Portkey's Guardians serve to secure the user's wallet and assist in the social recovery process by helping to collect identity verification results and complete the identity verification. Portkey allows various account types for guardians, including emails, Google Accounts, Apple IDs, and Telegram accounts.
Verifier
In Portkey, verifiers are external verification service providers involved in the authentication process for social recovery.
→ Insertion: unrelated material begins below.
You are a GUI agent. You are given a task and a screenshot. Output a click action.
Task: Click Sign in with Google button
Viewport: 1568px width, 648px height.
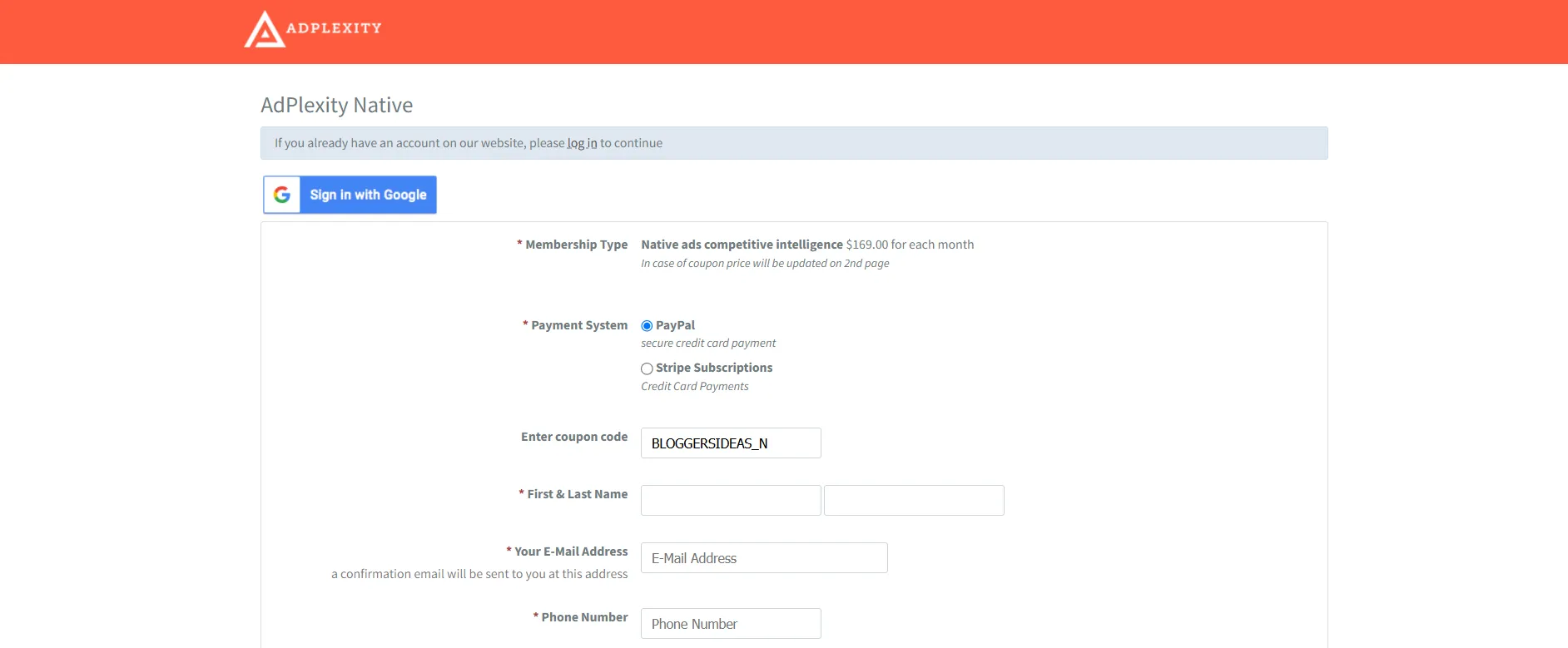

They offer verification options such as Email, SMS OTP, Google, or Apple verification. When users create an account, a verifier is randomly assigned to it. However, users have the flexibility to manually select verifiers for each guardian when adding more guardians to their accounts. This customisation strengthens the overall security of social recovery in Portkey and enables users to tailor the level of decentralisation for their wallet according to their preferences.
Delegatee
Delegatees are third parties that voluntarily cover transaction fees for users, playing a crucial role in Portkey's unique delegation payment mechanism. This mechanism is essential for providing low-cost services and a user-friendly experience on Portkey.
Projects integrating Portkey SDKs can also leverage this mechanism by inviting interested parties, whether they are companies or individuals, to become delegatees. Delegatees have the flexibility to choose the types of transaction fees they want to cover, whether it's fees associated with account sign-up, token transfers, or others. In return for their contributions, projects can collaborate with delegatees, creating a mutually beneficial delegation process that benefits users, projects, and the delegatees themselves.